◆ **Screenshot grounding data**

☆ ☆ ☆ ☆ ☆ ☆ ☆

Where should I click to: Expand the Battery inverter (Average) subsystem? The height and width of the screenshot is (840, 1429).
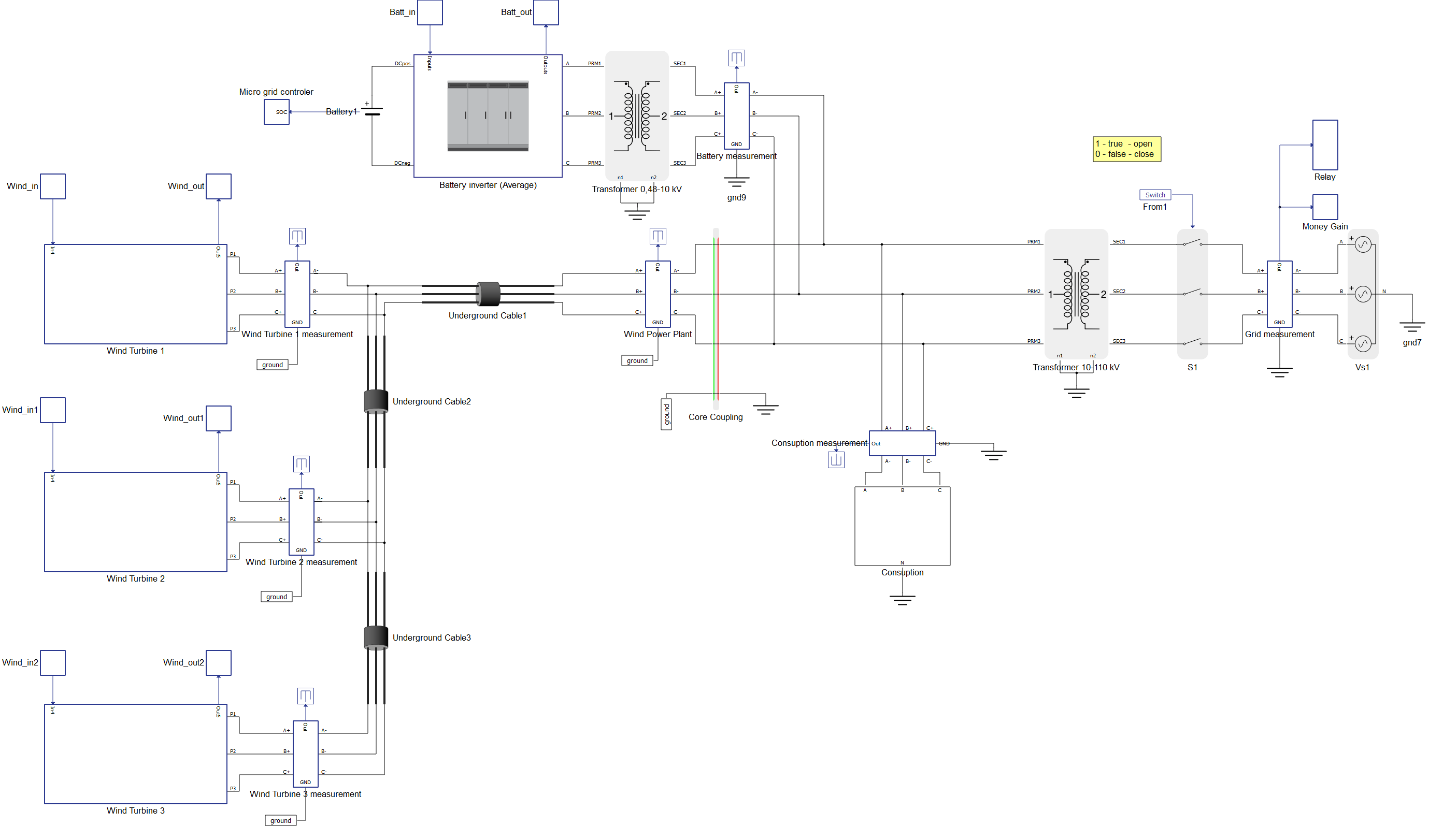click(488, 115)
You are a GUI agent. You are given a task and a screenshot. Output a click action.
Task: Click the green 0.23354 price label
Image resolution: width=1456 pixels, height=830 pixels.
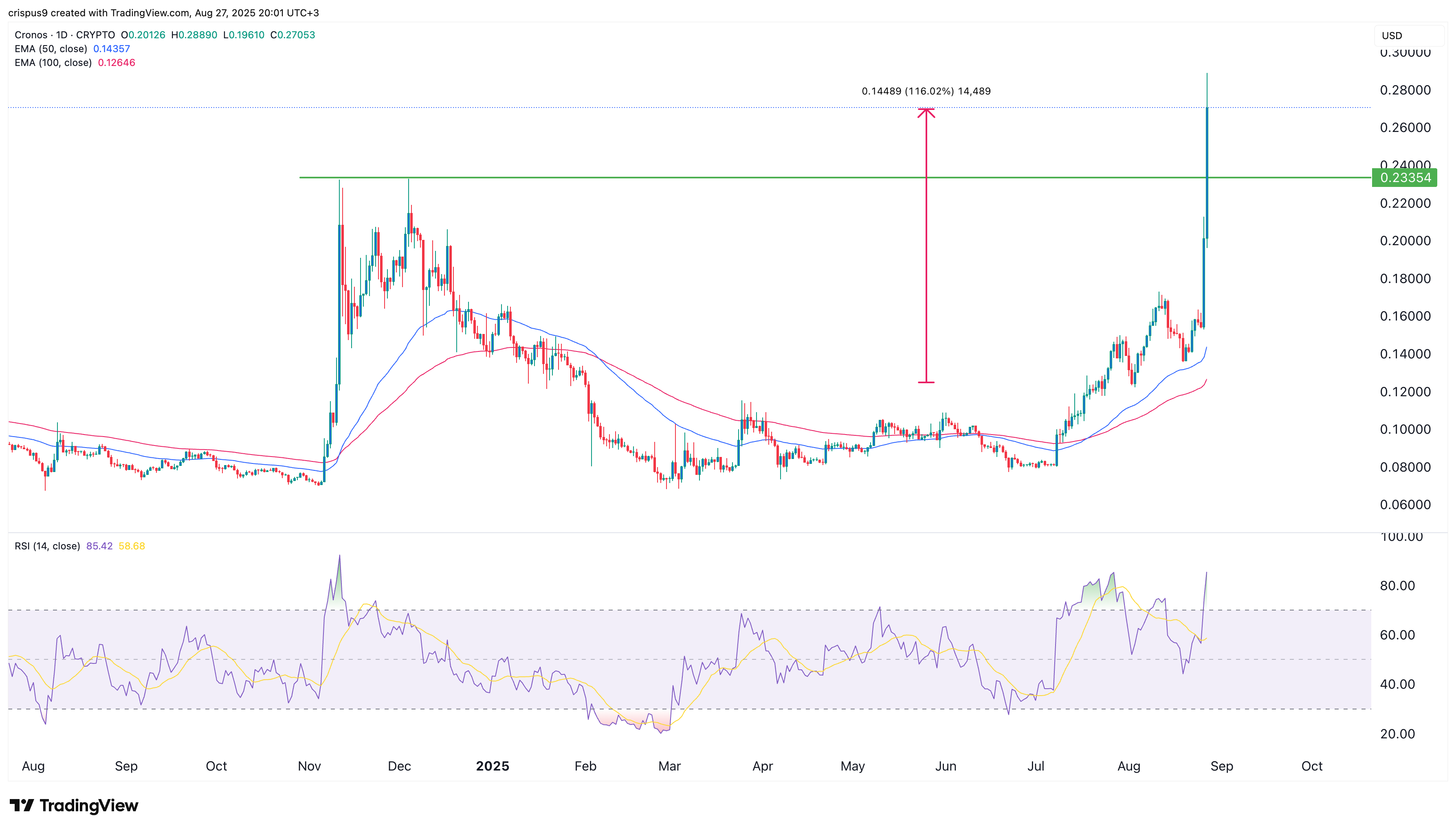[1405, 178]

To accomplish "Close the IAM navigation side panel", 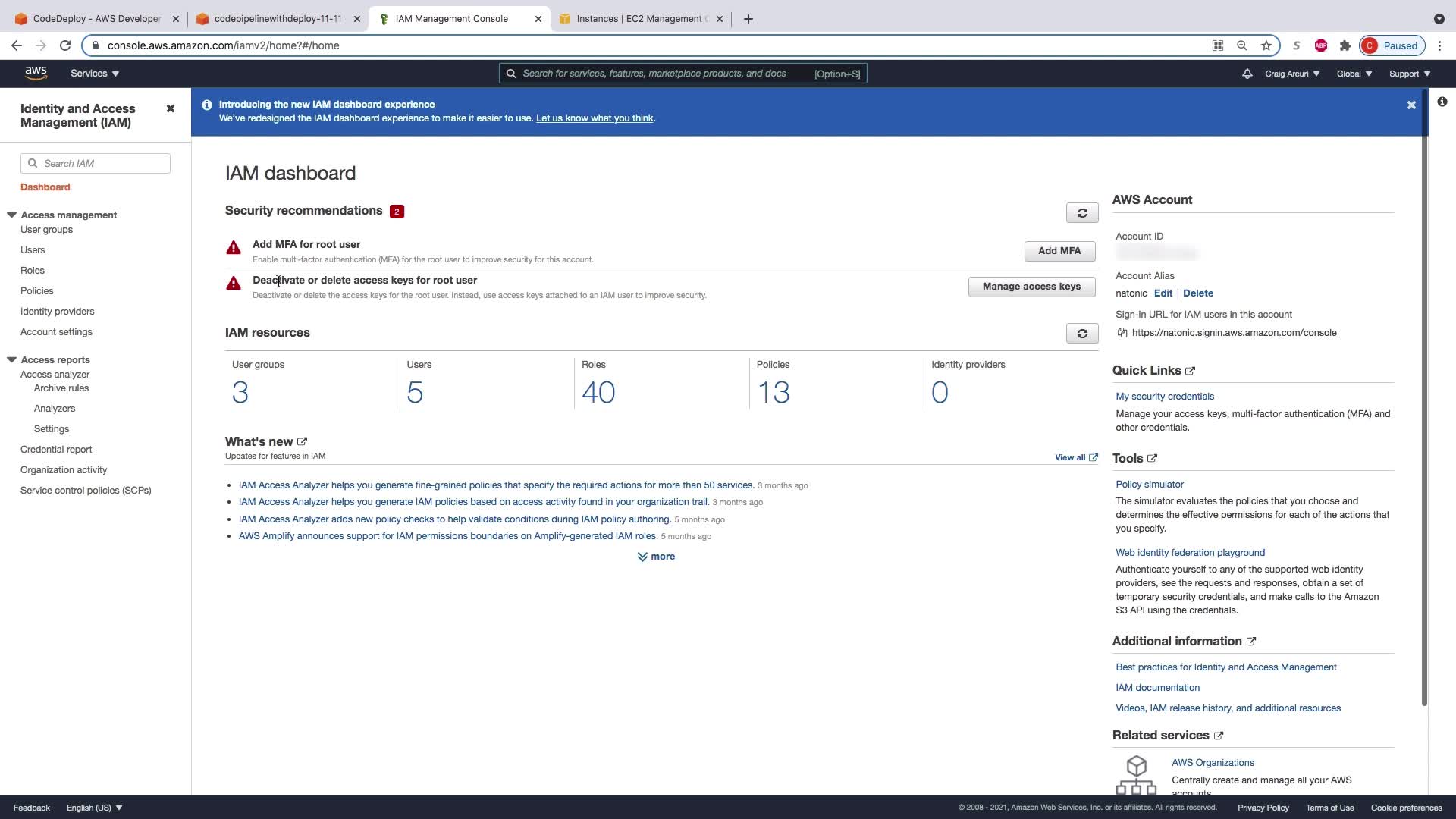I will tap(171, 108).
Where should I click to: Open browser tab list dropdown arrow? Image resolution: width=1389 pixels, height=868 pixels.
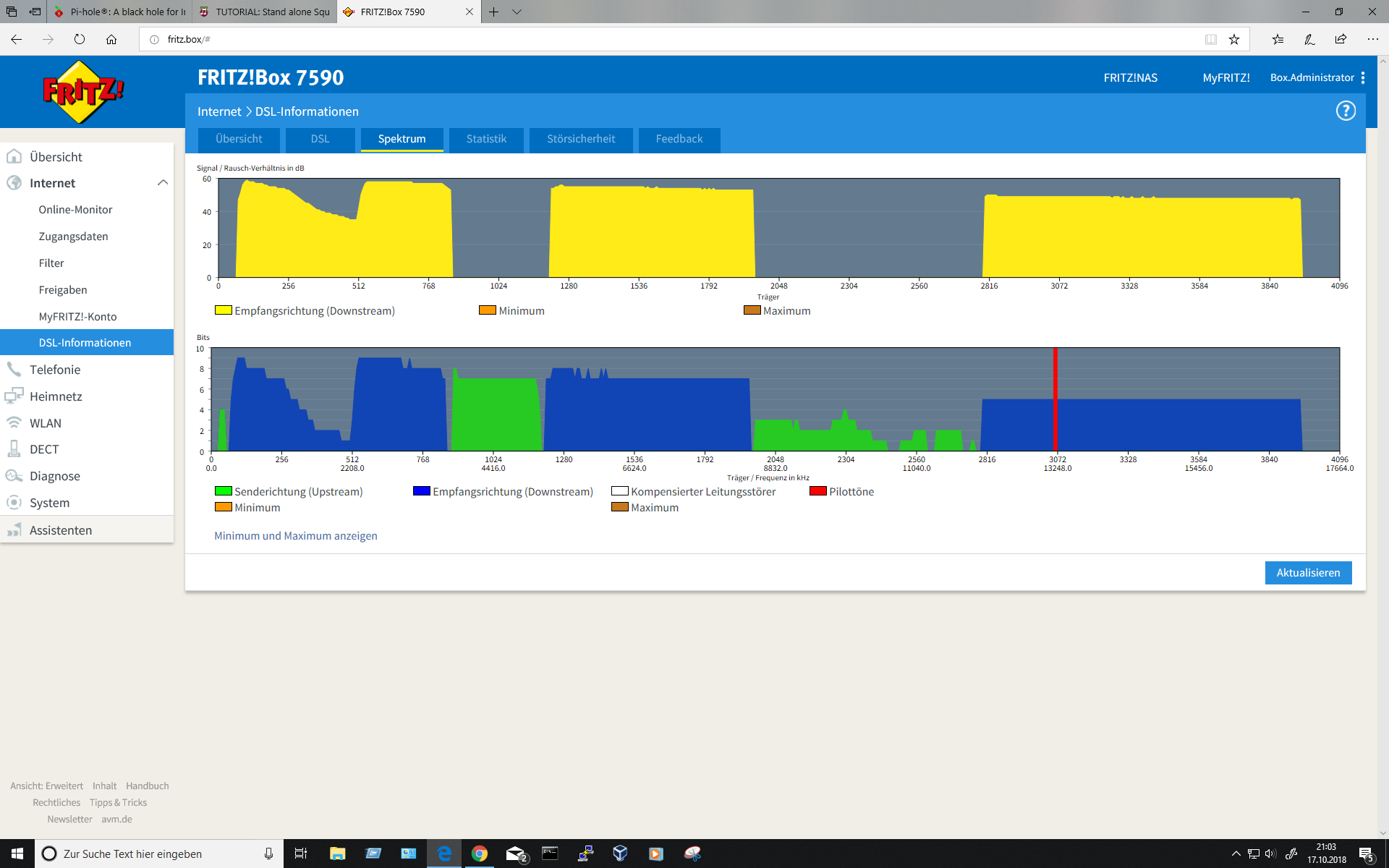click(517, 12)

☆ ☆ ☆ ☆ ☆ ☆ ☆

◆ **Try it**
Restate word for word the lines from the one holding "Where should I click to: Open" down through the last line of the records above, and do not include the pictures.

◆ **Solution to this exercise**
Where should I click to: Open browser tab list dropdown arrow? Image resolution: width=1389 pixels, height=868 pixels.
click(517, 12)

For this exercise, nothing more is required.